Acharya Prashant: Well, there is nothing new in this new world order. Nothing new. We are the same people we were in 1945, when curtains fell on the various theaters of war. Right?
That world war happened because the various powers wanted to consume. It was their urge to have more and more and more that brought them into conflict with each other.
Japan, for example, wanted the resources of the entire Southeast Asia and China. The US too coveted those resources. Germany was not happy that Britain controlled so many colonies, and Germany had virtually none afterwardsly. So otherwise, these powers really didn’t have much against each other. They wanted to consume, and their consumptive interests got in each other’s way.
But then they looked at the millions of deaths, Russia, China, Europe. And they said, “Fine, no point killing each other. Live and let live.” And this you call liberalism. And this you were talking of as the period of intermittent peace, peace that lasted a few decades.
Now, even in this period of “Live and let live,” consumption was rising at an unprecedented rate. Simple, right?
Questioner: Correct.
Acharya Prashant: Look at the unit. Look at the human beings in this so-called period of peace. What was the human being doing? Increasing its consumption continuously, increasing the number of kills in an exponential way, be it per capita annual number of animals killed or per capita carbon dioxide emission. All of these kept rising in a big way even in this so-called period of peace. Right?
But the learning, the superficial learning from World War II, remained: don’t collide with each other, drive in your own lane, have more and more meat on your own plate. Don’t snatch it from the neighbors; buy it from the market.
Obviously, the whole thing had to come to a head because the earth cannot endlessly give, just as you cannot have an endless number of colonies, which was the root cause of World War II. Similarly, you cannot have endless consumption. And a lot of that which you call libertarian values are about consuming as much as you wish. And a lot of what you call liberal values are about distributing the consumption, let everybody in the society have at least a minimum level of consumption. This obviously cannot continue beyond a point.
The US has one of the biggest energy reserves in the world, and still it needs Venezuela. The US has the biggest nuclear arsenal, and it still needs Greenland and is crying hoarse: “We are insecure. We are insecure. Somebody will destroy us. Russia and China will dominate us. Therefore, we need a missile defense. Therefore, we need Greenland.”
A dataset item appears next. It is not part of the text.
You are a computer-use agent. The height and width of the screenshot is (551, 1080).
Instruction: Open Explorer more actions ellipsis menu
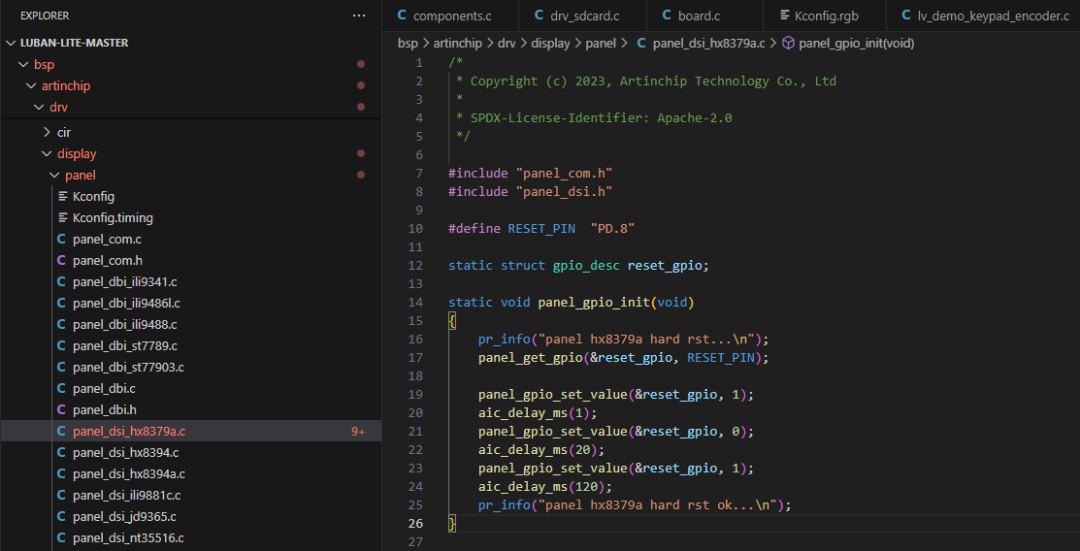click(x=359, y=16)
This is the militarily most powerful country on the planet presenting an argument in defense of imperialist expansion. The argument is: “We are so weak somebody will kill us. Therefore, we need Greenland.”
So, what you are talking of as a period of peace was nothing but a blink. Nothing. Compared to the 60–80 years of human life, it looks long. It looks almost as long as human life itself. But otherwise, it was nothing.
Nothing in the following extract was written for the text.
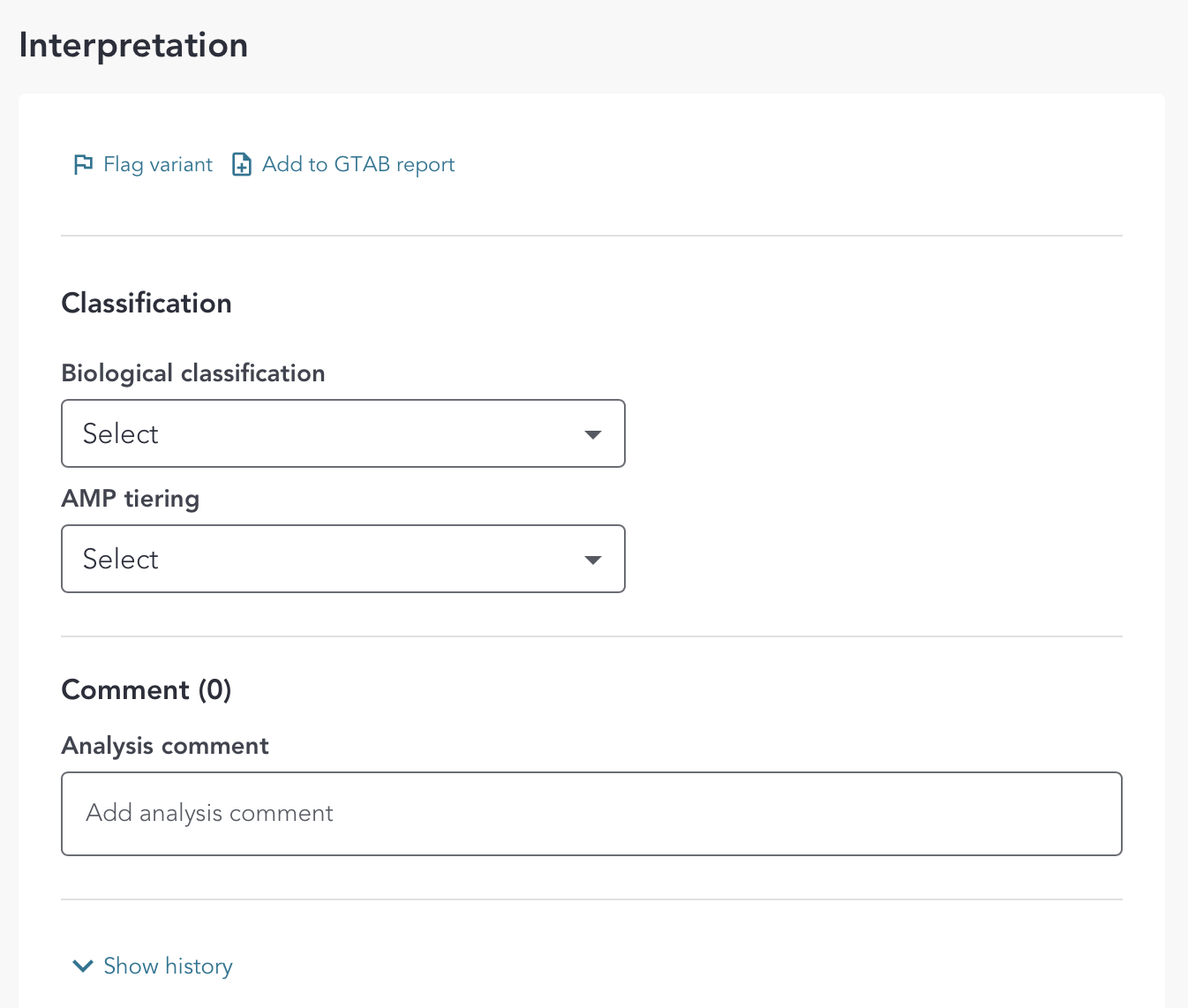Open the Biological classification select box
Viewport: 1188px width, 1008px height.
342,433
Inwardly, we have continued to be exactly the same as we were on the day of Hiroshima and Nagasaki. Have we changed internally? Then how can there be peace? What you are calling the period of stability, the United Nations appeared like a benevolent peacemaker for a few decades. There were relatively fewer wars. But even when there were relatively fewer wars, what was happening to the nuclear stockpile? It was amassing.
And all these curves will be so parallel to each other, and look dramatic actually. The rise in the nuclear stockpile, the rise in carbon dioxide parts per million, the rise in the number of animal deaths for human consumption, the rise in the area of forests being cleared due to human activity, the rise in the number of species going extinct, all these curves will be dramatically parallel to each other. Parallel and exponential.
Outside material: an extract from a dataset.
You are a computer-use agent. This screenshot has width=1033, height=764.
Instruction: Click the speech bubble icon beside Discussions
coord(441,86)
And all these have to do with the core of man, which continues to remain ignorant and violent. And now that the planet has reached the edge of its capacity and has no more to offer, obviously these countries will again clash. And they are clashing for everything, for land, for water, for fuel, for space, for food.
So don’t let the ’50s, ’60s, ’80s deceive you, or even the two decades of the current century. They were, yes, relatively peaceful. When we consider the first half of the last century, compared to that all this period has been relatively quiet, but only superficially quiet, because we didn’t have our ears to the ground. So we failed to hear the rumblings, and now we act surprised. How come Trump has suddenly popped up?
And there is nothing sudden in this. Nothing sudden at all. He is representing the average American, and were the average American totally fed up of him, he would have been impeached by now. But that’s not the case. He’s not some dictator, and he is not new. This is his second term and the third election. The public knows very well what he is and what he stands for. And yet he was voted to power because that’s the way the public has always been, not just today.
In fact, if something must surprise you, it’s the peace that you experienced. Where did that peace come from when we continued to be aggressive and violent with our nails and fangs? Where did that peace come from?
The same applies to India also. People say, you know, “Oh, so much superstition is returning and people are again becoming religiously blind, and all that.” Sir, this is just a continuation of history. In fact, the 30–40 years in the middle were an aberration. What you find the average Indian displaying today is exactly what he has done over the last 1,000 years. Why should it surprise you? In fact, a few decades after independence, they should surprise you.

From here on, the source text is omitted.